The word that mattered most was “together.”

“Seeing all these entities come together and say, ‘Hey, we have to come up with a plan. Our community deserves a plan.’”

She also pointed to a second shift that felt like the future.

“Achieve Healthy EscaRosa is a collective impact around health,” she said. “You have all the hospital systems at the table … everybody in one place with a huge health improvement plan for our two counties.”

And she named it as rare.

“I’ve never in all of my years seen hospital systems that are competitors work together.”

Heart, soul and
the right to choose

When asked what heart and soul mean to her, Powell did not hesitate. “The heart represents compassion,” she said. “It’s the emotional core that drives me to support other individuals.” The soul, she explained, reflects purpose, identity and resilience, the spirit that gives a community its strength and uniqueness. What unites it all is the human element behind progress, the shared values and stories that make communities whole.

Powell describes her calling with three simple verbs. “I’m called to do three things,” she said. “I’m called to educate, navigate and advocate.” For her, equity work is often translation, explaining complex systems, reducing friction and connecting people to the right support at the right moment.

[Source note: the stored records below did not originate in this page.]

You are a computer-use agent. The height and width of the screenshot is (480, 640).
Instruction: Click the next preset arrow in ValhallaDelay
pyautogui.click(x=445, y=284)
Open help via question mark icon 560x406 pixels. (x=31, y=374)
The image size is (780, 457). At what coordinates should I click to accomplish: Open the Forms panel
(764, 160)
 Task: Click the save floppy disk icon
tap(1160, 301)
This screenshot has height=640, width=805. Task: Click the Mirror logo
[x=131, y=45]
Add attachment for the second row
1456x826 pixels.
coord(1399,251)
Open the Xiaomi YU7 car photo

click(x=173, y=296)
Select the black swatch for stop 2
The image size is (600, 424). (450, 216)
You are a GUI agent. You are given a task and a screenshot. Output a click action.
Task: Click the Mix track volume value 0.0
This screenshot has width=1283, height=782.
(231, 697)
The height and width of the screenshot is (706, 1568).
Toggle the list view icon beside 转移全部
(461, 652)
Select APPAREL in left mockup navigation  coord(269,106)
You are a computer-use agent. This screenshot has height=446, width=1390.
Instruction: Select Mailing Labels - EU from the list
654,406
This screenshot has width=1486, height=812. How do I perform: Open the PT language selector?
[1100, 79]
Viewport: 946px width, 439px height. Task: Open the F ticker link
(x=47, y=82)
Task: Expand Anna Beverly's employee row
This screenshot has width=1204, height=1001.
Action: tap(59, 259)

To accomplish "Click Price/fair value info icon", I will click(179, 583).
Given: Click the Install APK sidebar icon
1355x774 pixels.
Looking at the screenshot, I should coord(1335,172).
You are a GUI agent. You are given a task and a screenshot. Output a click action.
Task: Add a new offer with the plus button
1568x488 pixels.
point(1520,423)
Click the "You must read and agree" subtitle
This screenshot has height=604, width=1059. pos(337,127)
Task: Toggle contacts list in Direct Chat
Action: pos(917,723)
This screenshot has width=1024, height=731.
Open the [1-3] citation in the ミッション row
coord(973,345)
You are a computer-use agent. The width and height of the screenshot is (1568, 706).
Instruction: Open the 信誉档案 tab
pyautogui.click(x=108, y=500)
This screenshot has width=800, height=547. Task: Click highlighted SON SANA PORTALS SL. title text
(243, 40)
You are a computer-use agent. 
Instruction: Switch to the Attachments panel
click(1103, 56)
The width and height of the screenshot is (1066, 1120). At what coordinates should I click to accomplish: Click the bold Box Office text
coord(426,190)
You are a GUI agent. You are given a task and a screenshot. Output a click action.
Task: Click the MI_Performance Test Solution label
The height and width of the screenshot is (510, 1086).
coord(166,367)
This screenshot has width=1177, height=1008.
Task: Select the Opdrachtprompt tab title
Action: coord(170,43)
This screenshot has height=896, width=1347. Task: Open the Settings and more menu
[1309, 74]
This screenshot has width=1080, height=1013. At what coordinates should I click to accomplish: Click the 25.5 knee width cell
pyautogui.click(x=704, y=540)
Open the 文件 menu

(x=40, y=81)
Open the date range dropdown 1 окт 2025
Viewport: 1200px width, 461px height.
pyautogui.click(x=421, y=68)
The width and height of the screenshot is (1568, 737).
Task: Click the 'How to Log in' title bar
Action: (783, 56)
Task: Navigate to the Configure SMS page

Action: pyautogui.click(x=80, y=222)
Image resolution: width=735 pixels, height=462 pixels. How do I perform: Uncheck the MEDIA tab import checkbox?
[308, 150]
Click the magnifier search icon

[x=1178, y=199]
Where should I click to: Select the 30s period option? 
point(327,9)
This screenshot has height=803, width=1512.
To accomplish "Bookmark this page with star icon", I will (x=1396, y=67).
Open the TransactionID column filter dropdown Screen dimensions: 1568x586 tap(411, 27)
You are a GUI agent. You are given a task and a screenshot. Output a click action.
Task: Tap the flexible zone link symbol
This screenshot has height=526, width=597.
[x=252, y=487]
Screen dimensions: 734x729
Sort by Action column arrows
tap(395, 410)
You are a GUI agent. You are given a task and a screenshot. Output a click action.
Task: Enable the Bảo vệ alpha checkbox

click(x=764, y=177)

It is work grounded in relationship and reinforced through structure, supported by navigators who help ensure no one has to find their way alone. At its core, her approach is about informed choice, making sure people understand their options and feel supported in deciding what is right for them.

When asked about legacy, Powell shares that she desires to be known as the “connector.”

That is the quiet architecture of care. Not a headline. Not a slogan. A bridge. A connector. A steady presence doing the unglamorous work of helping people move forward safely, with dignity, and with the right to choose.